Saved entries
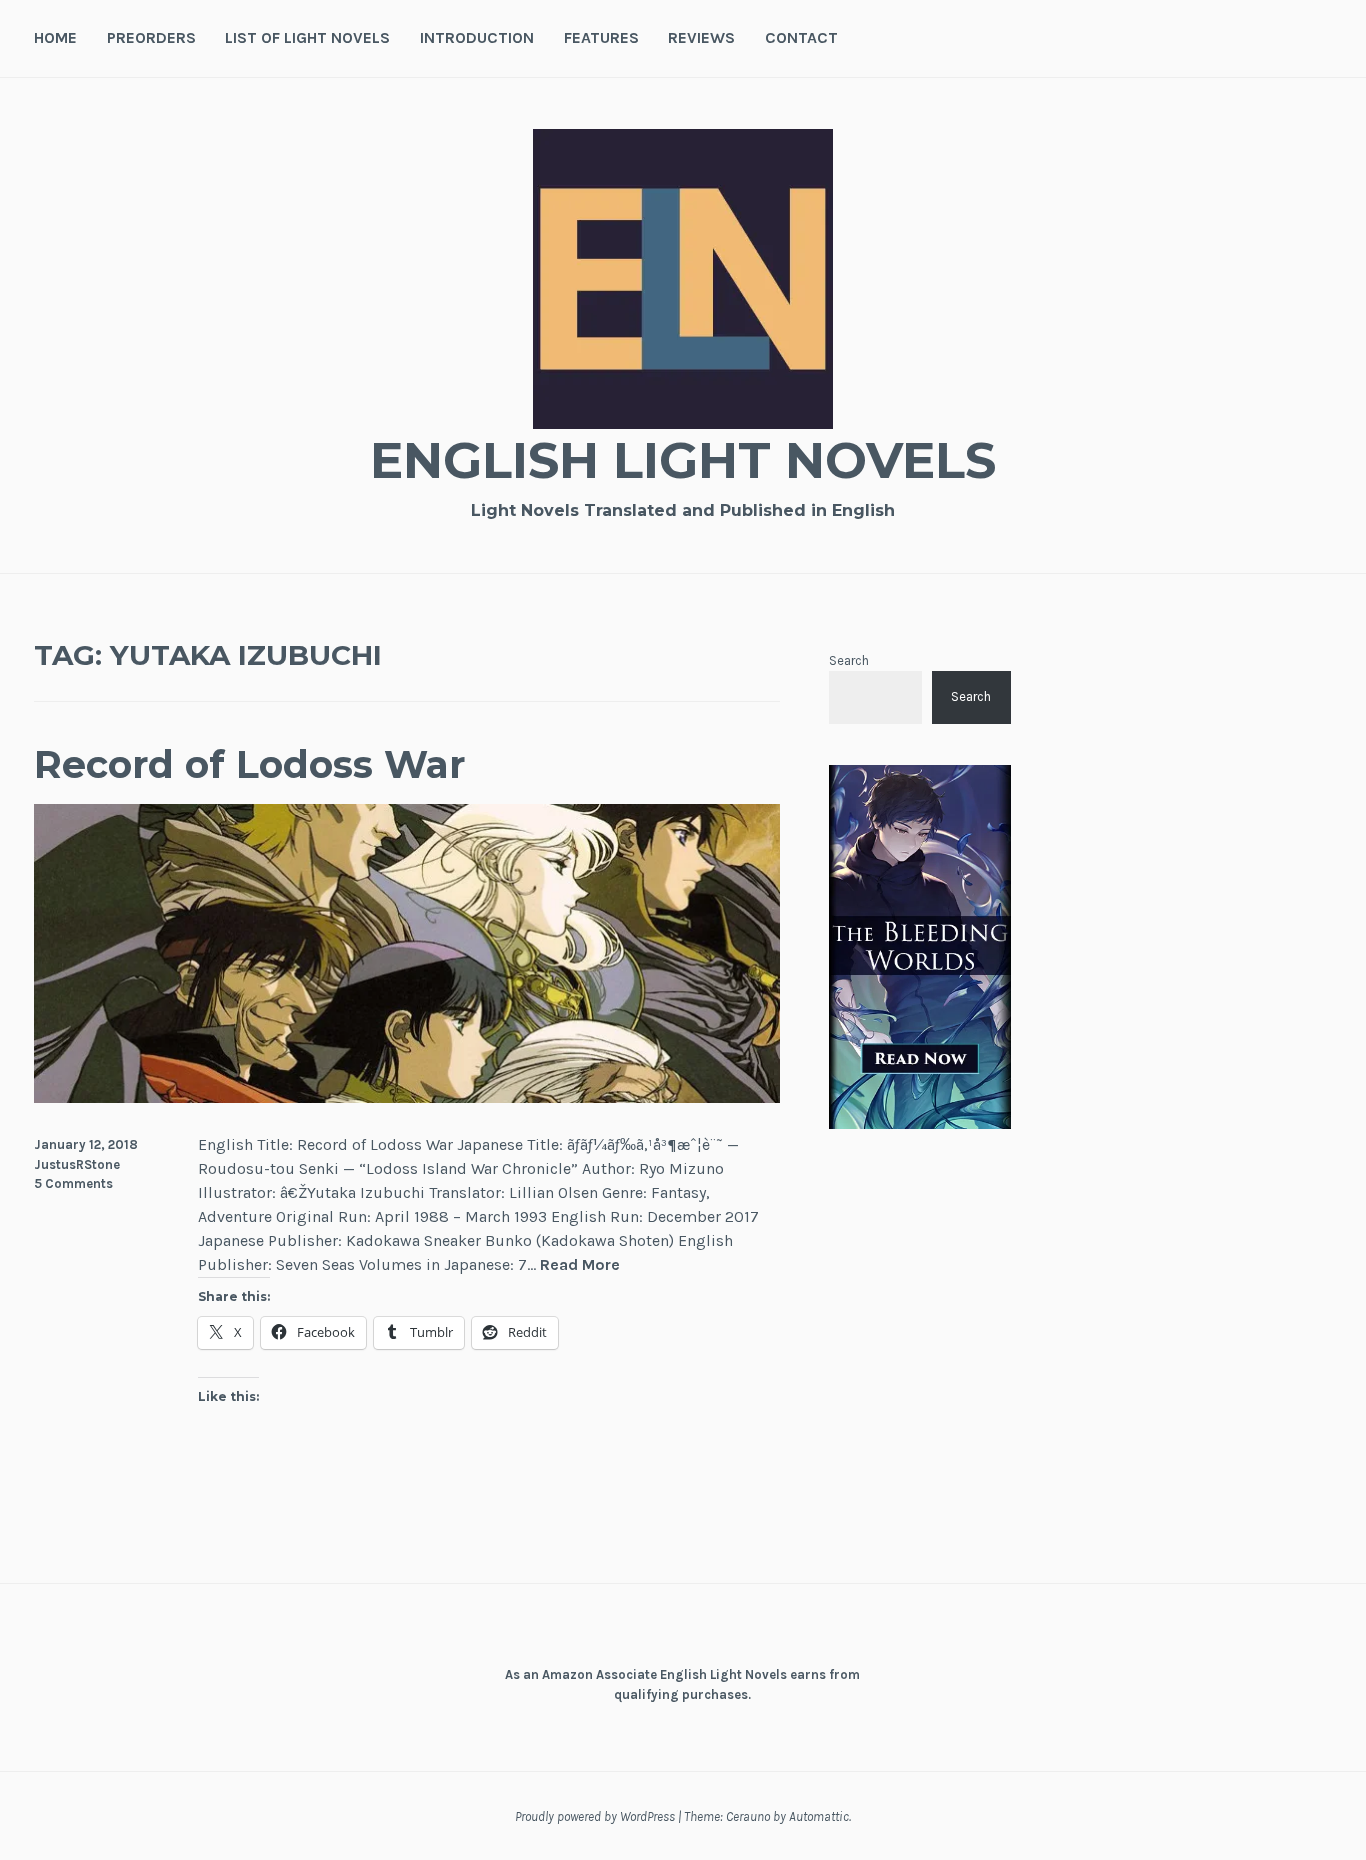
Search (849, 660)
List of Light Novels (307, 37)
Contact (801, 37)
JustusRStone (77, 1164)
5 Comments (73, 1183)
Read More (580, 1265)
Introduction (477, 37)
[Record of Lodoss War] (407, 1097)
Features (601, 37)
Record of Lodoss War (249, 764)
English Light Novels (683, 460)
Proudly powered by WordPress (595, 1816)
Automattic (819, 1816)
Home (55, 37)
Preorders (151, 37)
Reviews (701, 37)
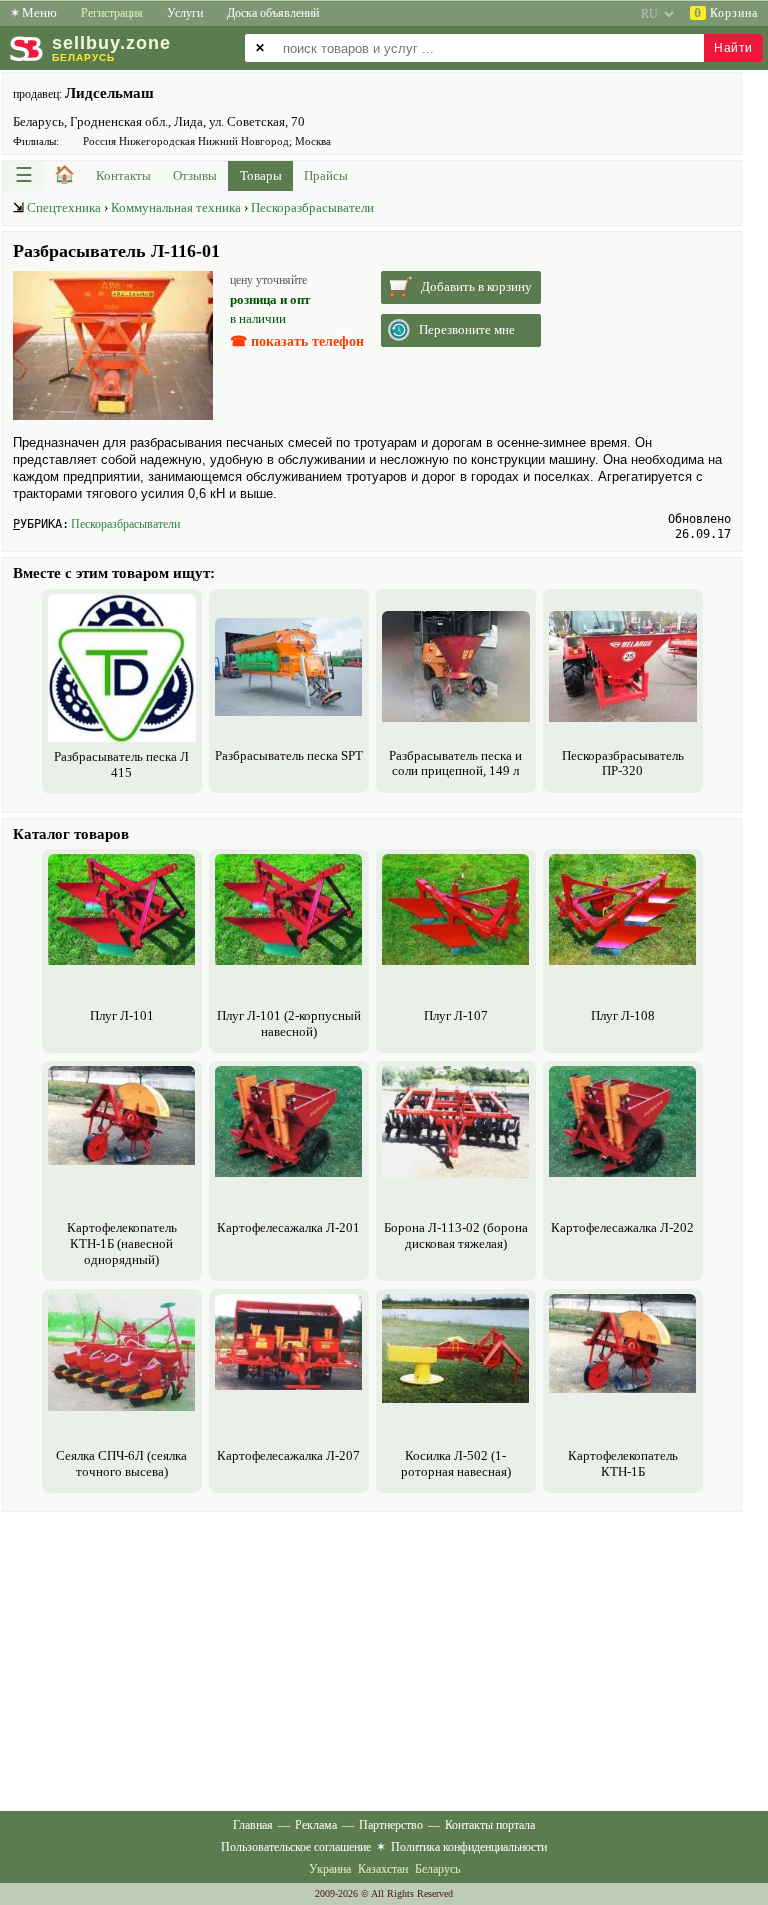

» **Task instructions**: Search each line of the data above for "Light", and copy the lines where it occurs.

» **Reply to the task**:
List of Light Novels (307, 37)
English Light Novels (683, 460)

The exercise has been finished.